Proxmox Cluster with Witness component to support HA

Sep 27, 2024 (Last modified: Sep 27, 2024)pve virtualization zfs ha ·

In this post we will expand on one of my previous posts regarding Proxmox clusters. The cluster post showed how to build a cluster consisting of two nodes with storage replication between them utilizing the built-in ZFS replication feature. However the failover of a workload had to be done manually, as with two nodes there's no quorum.

To mitigate this we will take a look at adding a third component to the cluster which can help us in case of node failures.

The clustering functionality used in PVE is based on Corosync which uses a QDevice daemon on the nodes to handle the clustering communication. On our third node we'll install that QDevice daemon on a standalone device. In my example we'll use a small Raspberry PI running Debian 12.

Below is a high-level view of what the environment would look like

Architecture

Our two nodes will still utilize a replication link directly between themselves, but we're adding a cluster network link on a separate nic which also our third component is connected to.

Existing setup

In our existing setup we have two nodes joined in a cluster.

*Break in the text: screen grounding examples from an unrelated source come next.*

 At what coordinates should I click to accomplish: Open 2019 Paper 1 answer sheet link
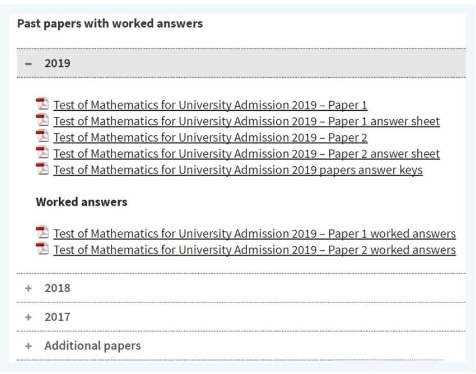tap(247, 121)
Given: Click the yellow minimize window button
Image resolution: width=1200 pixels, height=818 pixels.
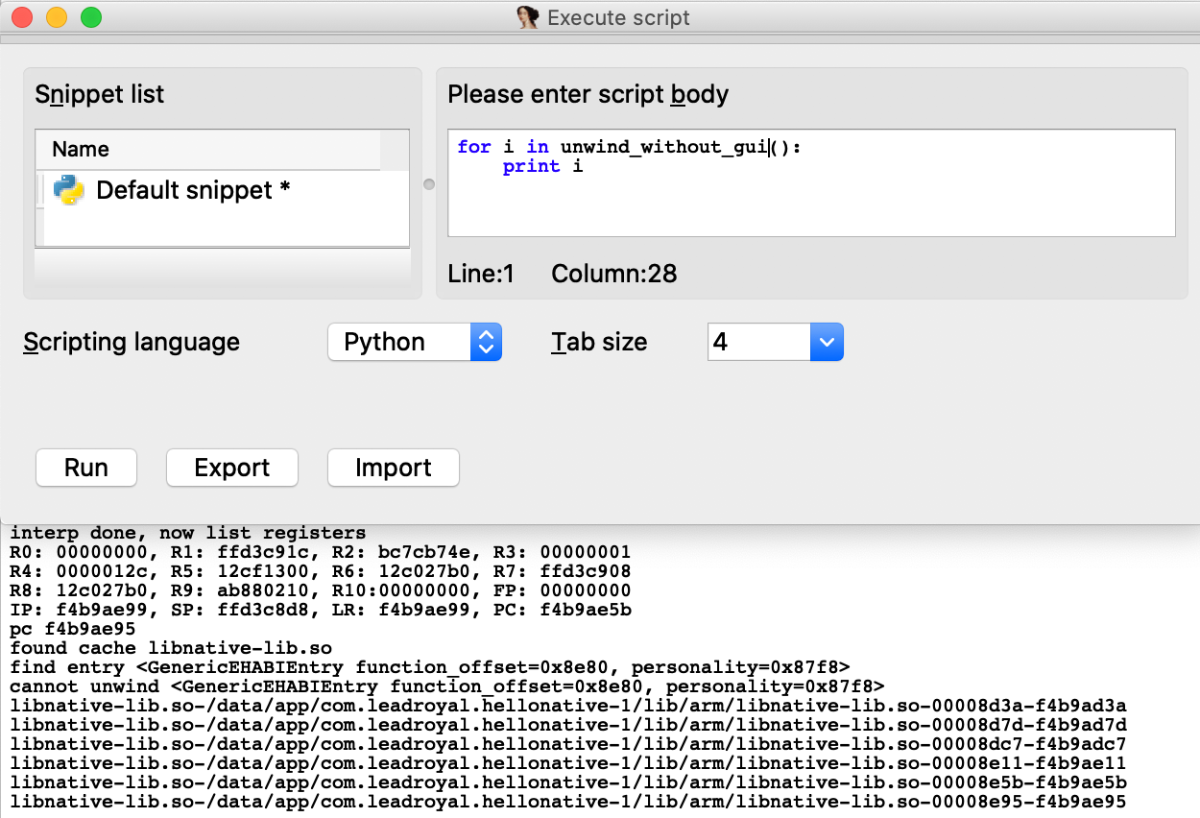Looking at the screenshot, I should [x=57, y=17].
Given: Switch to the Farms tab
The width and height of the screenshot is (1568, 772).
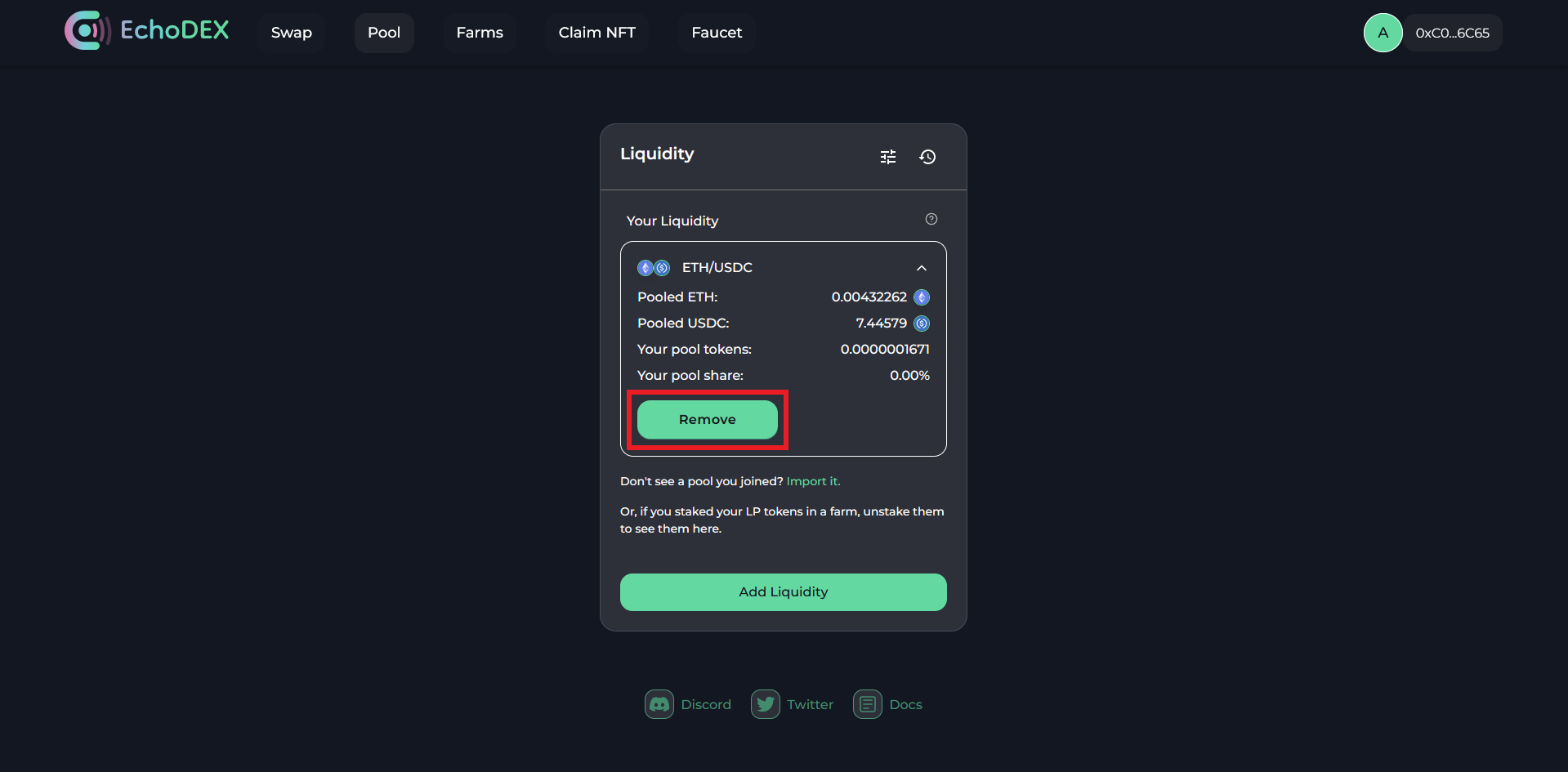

The existing cluster communication is happening over the management network which is not a best practice. We'll change this so that the communication is happening over the network on a separate VLAN.

Existing cluster

Host networking

On our server nodes we've prepared a NIC with the new cluster networking details, the 192.168.173.0/24 network in this example

Host networking

Change cluster network

Before adding our third component, the witness component, let's change the cluster network and verify that it works.

The Proxmox documentation specifies how to separate cluster networking after Cluster creation and this process will be used to change the cluster network

We'll start by taking a copy of the existing corosync.conf file, and we'll also copy it to a .new file since changes to this file might be effective immediately.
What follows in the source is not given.